Indexes on sharded collection

Nithin_Kumar · March 17, 2022, 9:54am

Our collections are sharded based on tenantId.

Is it good practice to create another single index on a particular field instead of creating compound index containing tenantId and that particular field

Pavel_Duchovny · March 17, 2022, 12:40pm

Hi @Nithin_Kumar ,

Well it depands on the nature of the queries and what is the optimal index to support them.

However, if you don’t include the tenantId prefix in your queries and your compound index prefix you will probably end up with a scatter gather (distrebuted) query that will essentially send the query to all of the shards and wait until all of them respond :

https://docs.mongodb.com/manual/core/distributed-queries/#read-operations-to-sharded-clusters

This can be a performance problem and you should avoid it if possible…

Thanks
Pavel

Nithin_Kumar · March 17, 2022, 3:58pm

iterable = db.collection.find(’{field:value}’, limit;1000);
iterable.foreach{ doc →
doc.update( ‘{field:differentValue}’
}
I did a perf test on the query for 500K documents in a 2 sharded cluster.
time to fetch the records every 1000 documents is ~1second.

Pavel_Duchovny · March 18, 2022, 8:17am

@Nithin_Kumar ,

That doesn’t sound very good…

Wat are the indexes and shard keys?

Nithin_Kumar · March 18, 2022, 8:21am

_id : { _tenantId: “blah”, _id: }
fieldOfInterest: someVal

shardkey: [ _id._tenantId ]
index: [ _id._tenantId, _id._id ]
index:[ fieldOfInterest ]

Pavel_Duchovny · March 18, 2022, 11:05am

@Nithin_Kumar ,

I don’t think I fully understand. You have an _id that is not an objectId but a complex object?

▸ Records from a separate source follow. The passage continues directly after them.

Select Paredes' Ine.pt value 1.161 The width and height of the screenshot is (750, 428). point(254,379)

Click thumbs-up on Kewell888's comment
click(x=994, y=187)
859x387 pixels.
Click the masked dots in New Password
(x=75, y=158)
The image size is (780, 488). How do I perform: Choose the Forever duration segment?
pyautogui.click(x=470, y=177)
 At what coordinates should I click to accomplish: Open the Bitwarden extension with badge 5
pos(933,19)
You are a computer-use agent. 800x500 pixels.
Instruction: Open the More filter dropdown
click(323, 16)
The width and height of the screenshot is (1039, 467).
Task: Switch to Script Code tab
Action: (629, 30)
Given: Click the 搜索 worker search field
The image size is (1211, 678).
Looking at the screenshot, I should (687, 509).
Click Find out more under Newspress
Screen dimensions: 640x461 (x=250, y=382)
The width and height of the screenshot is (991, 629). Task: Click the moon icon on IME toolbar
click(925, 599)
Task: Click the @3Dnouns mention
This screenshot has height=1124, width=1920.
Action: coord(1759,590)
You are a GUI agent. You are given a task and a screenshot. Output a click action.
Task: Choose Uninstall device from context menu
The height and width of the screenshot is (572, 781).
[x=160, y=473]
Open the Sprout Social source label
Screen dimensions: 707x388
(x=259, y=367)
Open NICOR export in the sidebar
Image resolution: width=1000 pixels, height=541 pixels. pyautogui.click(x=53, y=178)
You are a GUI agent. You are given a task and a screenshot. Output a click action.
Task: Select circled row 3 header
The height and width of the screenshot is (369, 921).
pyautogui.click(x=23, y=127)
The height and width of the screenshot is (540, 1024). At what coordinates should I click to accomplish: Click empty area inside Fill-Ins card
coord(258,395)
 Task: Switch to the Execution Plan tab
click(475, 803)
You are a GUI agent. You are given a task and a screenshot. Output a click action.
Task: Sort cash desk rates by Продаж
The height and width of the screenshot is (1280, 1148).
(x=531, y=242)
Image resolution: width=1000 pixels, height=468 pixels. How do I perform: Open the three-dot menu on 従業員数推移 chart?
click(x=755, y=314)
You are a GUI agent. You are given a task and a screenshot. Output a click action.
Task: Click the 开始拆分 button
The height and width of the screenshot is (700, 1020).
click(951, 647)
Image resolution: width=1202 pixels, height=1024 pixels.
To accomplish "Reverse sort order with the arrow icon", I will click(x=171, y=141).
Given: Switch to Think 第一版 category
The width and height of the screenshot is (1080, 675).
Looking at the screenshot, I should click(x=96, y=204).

{ _id : { __tenantId : ... , _id : ... } ...

Is that correct?

Now when you query on this non sharding field the query is routed and gathered through all shards on a mongos… Therefore not super perfomant…

You can’t see a logic of using a shard key prefix before this query :

db.collection.find ({_id.__tenantid : "blah", valueOfIntrest : ... })

Index : {_id.__tenantId : 1 , valueOfIntrest: 1}

Ty

Nithin_Kumar · March 18, 2022, 11:24am

yes the _id is complex object.

This type of query is not done often.
iterable = db.collection.find(’{fieldOfInterest:value}’, limit;1000);

so probably we will live with it. No, we dont have a way to get all the tenantIds.